Mohammad Qasem Yousofi, head of the provincial chamber of commerce, said the system needs to be adjusted to market realities. “The medicine currently imported to Afghanistan is first stopped for days and sometimes for weeks in Torkham customs, and samples are sent to Kabul for quality control. Any trader who pays can get any kind of medicine through without being checked. And if he does not pay, his medicine will not leave Torkham customs for months.”
Since, according to Yousoufi, only Kabul has laboratory testing facilities, the quality of medicine will not be improved in Afghanistan until quality control laboratories are established in the frontier provinces and customs departments.
It's not just Nangarhar.
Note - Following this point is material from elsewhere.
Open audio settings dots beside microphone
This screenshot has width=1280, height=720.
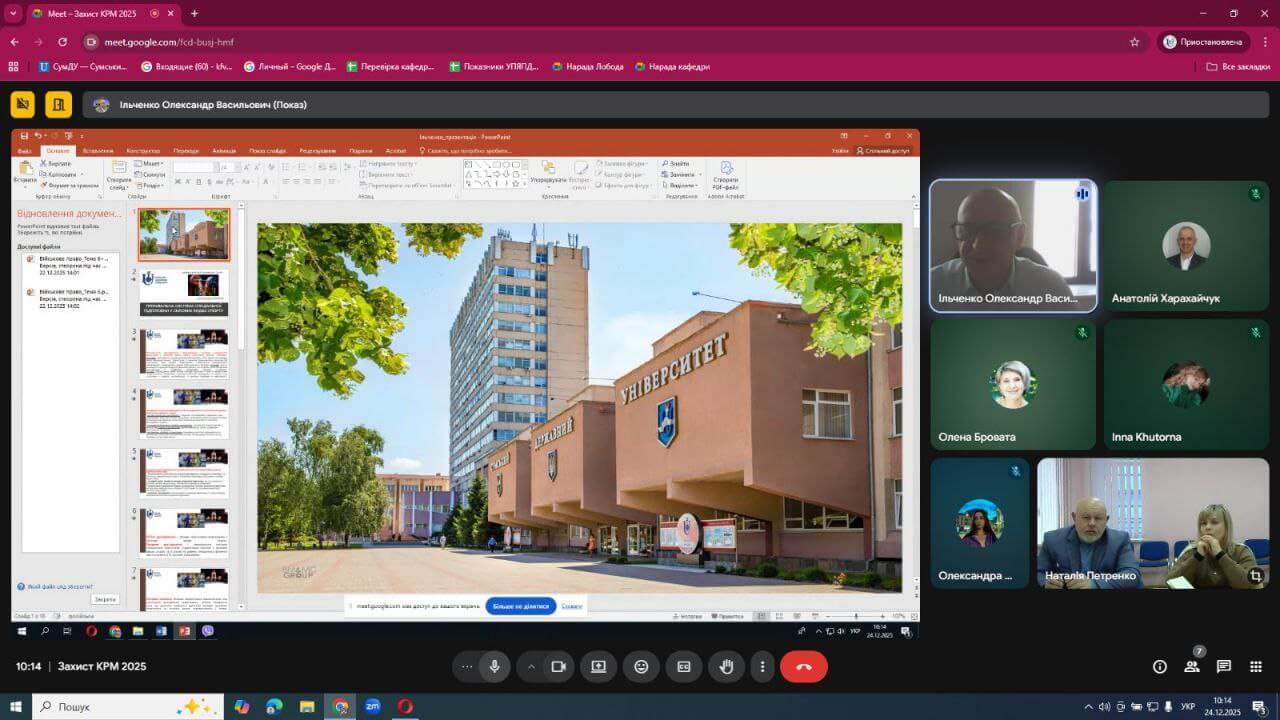(x=467, y=667)
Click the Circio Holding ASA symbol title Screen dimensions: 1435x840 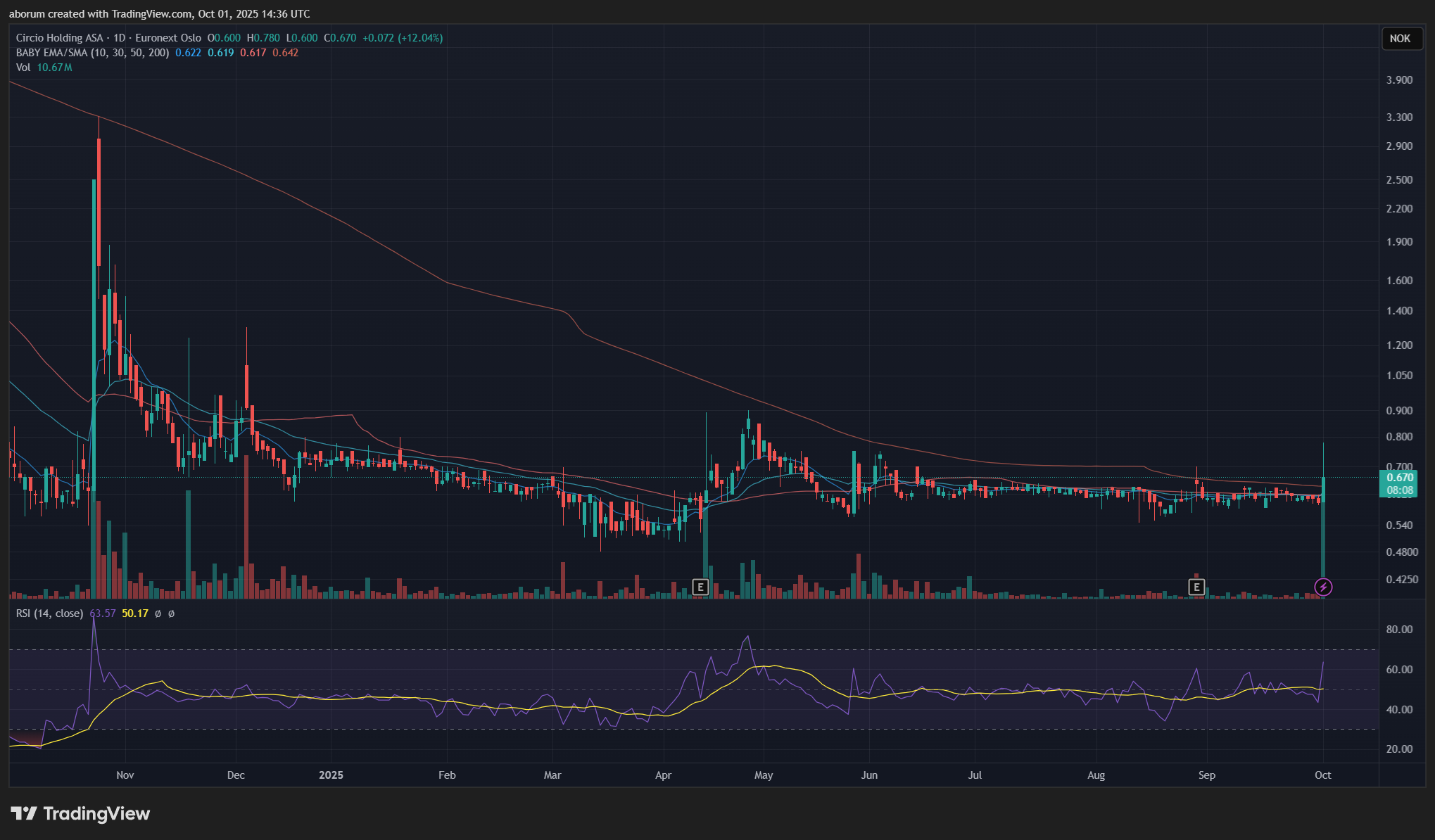[x=59, y=38]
Asadullah Fazli, head of public health in Kunar, said contraband medicine enters that province and neighbouring Nurestan across mountain trails from Pakistan. “Not all the smuggled medicine is low quality but there is still a lack of quality control laboratories,” he echoed.
Licencing process also under fire
“Holding a license or charter for import of medicine in Afghanistan means nothing, a license is merely a piece of paper,” said Nangarhar Chamber of Commerce head Yousoufi. Most traders took illegal methods of importing, he said, and “no one can restrict them.”
Last journey of a box of impounded medications - into the furness.
According to the Ministry of Public Health, 110 companies currently have licenses to import medicine, issued after screening by the Ministry for Commerce and Industry and the health ministry’s own pharmacy department. The licencing process was adequately thorough, said Ayesha Nourzai, the department's head, but acknowledging that the amount of poor quality medicine in the country still increased over the past two years.
On the basis of 348 samples recently sent for analysis in India and Germany, the amount of low grade products was estimated at only 6.5 per cent, and the remainder was good quality, Nourzai said.
According to health authorities, almost 87 tons of poor quality medicine was collected in Kabul and other provinces and destroyed last year, while the amount in 2010 was almost 340 tons.
Desperate patients and their families in places like Nangarhar would likely argue that far more needs to be destroyed, and also contest the ministry’s low estimates of the amount of poor-grade medicine in circulation.
Twenty-five-year-old Abdul Majid blames bad medicine for the worsening condition of his daughter, who he holds in his arms outside the Nangarhar Public Health Care Hospital, having spent his last money trying to cure her. “I bought and administered all the medicine prescribed, but it didn’t help my child.”